__HOW TO COMPLETE THIS TASK__. Read the data, and whenever a line holds the word "agent", report that line.

RECORDS FOR THIS TASK Start Marker

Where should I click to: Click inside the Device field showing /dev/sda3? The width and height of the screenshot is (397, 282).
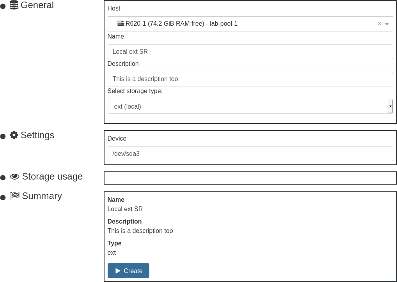pyautogui.click(x=250, y=153)
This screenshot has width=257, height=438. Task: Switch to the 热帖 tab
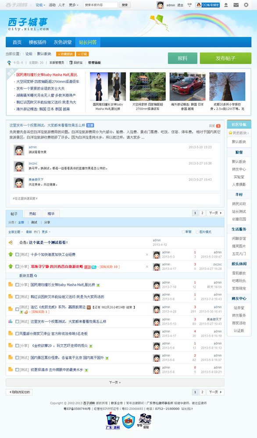[33, 214]
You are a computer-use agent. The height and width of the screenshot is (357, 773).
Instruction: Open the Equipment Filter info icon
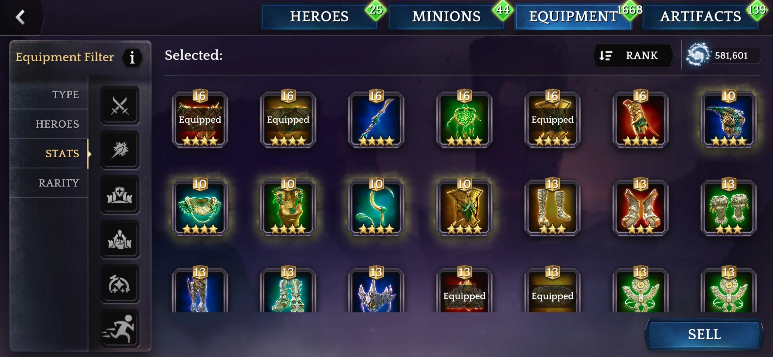pyautogui.click(x=132, y=58)
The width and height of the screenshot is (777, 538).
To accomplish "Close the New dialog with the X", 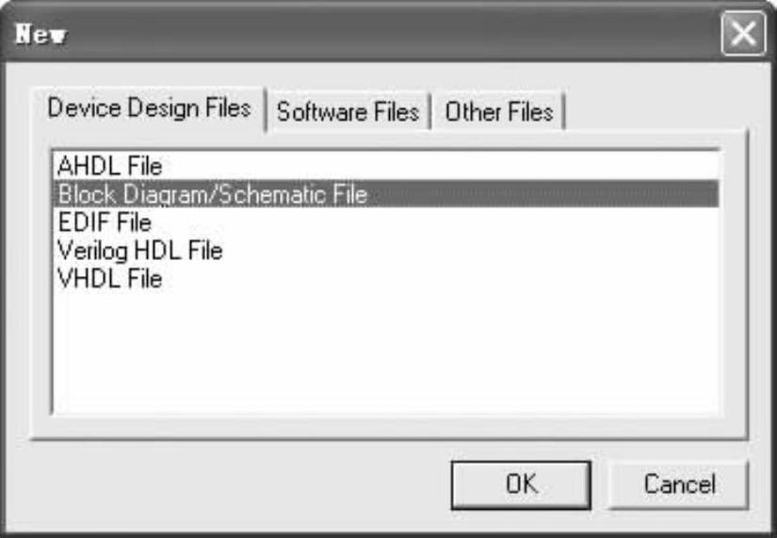I will [x=743, y=37].
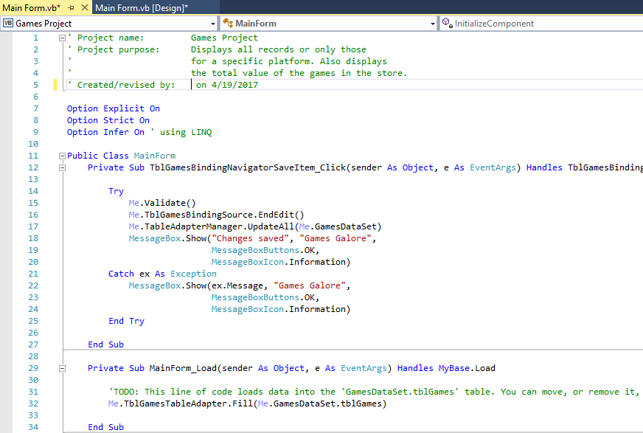The width and height of the screenshot is (643, 433).
Task: Click the VB project icon beside Games Project
Action: 7,23
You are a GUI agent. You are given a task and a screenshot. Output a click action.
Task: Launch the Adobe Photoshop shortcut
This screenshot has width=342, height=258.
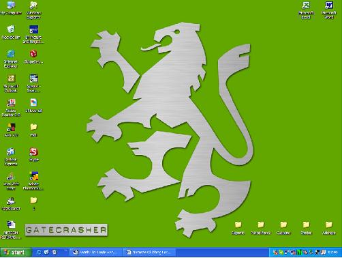pos(33,181)
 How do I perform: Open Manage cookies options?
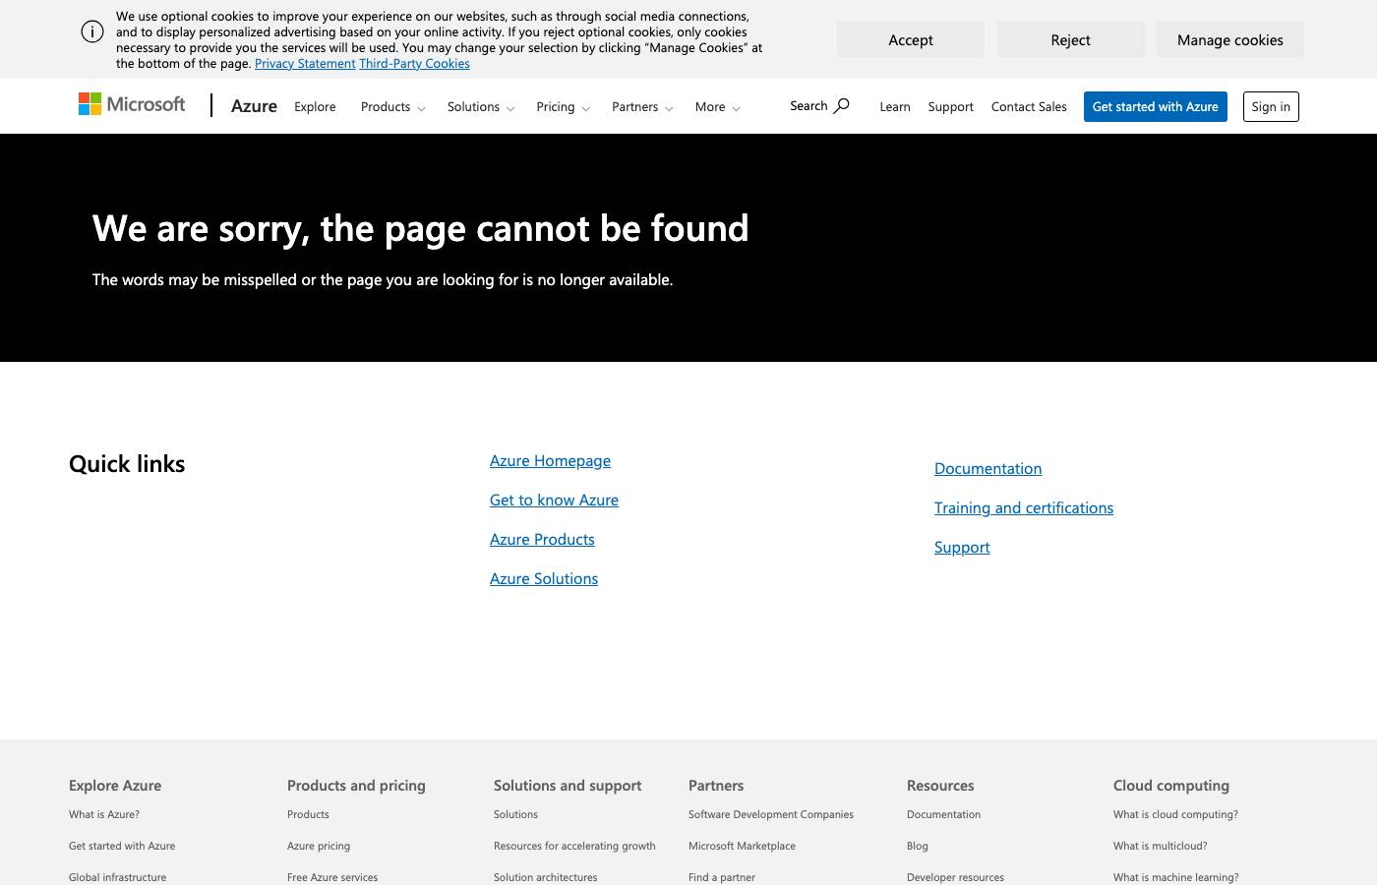click(1230, 39)
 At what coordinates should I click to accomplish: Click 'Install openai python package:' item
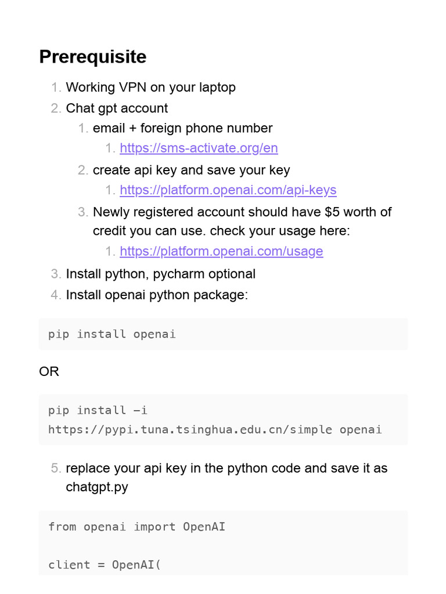point(157,295)
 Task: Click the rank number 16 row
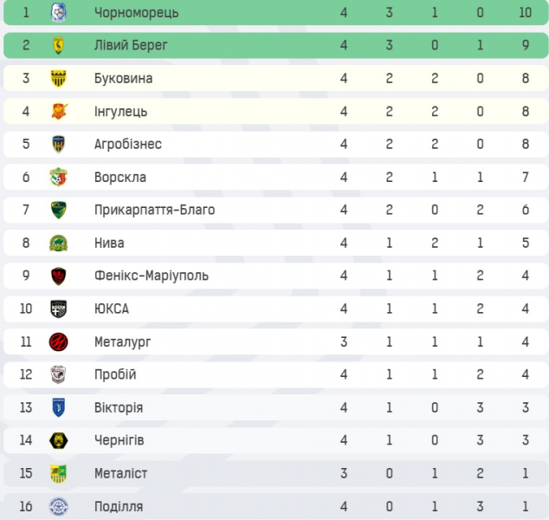(x=276, y=506)
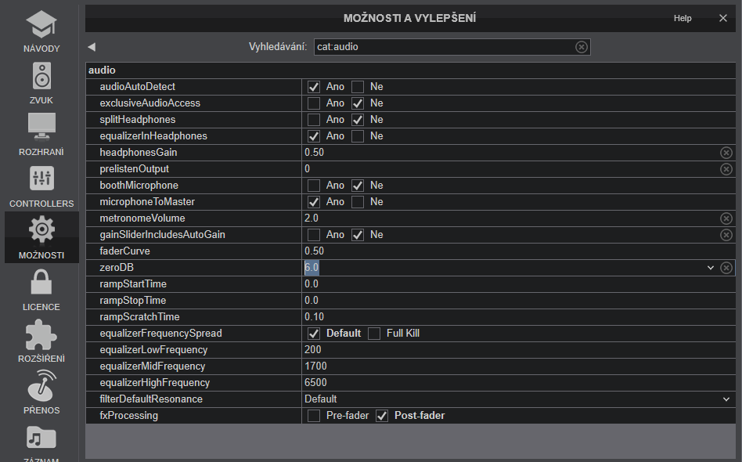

RECORDS FOR THIS TASK End Marker

__EXPECTED ANSWER__.
You are a computer-use agent. The height and width of the screenshot is (357, 773).
You are a GUI agent. You are given a task and a screenshot. Output a click action.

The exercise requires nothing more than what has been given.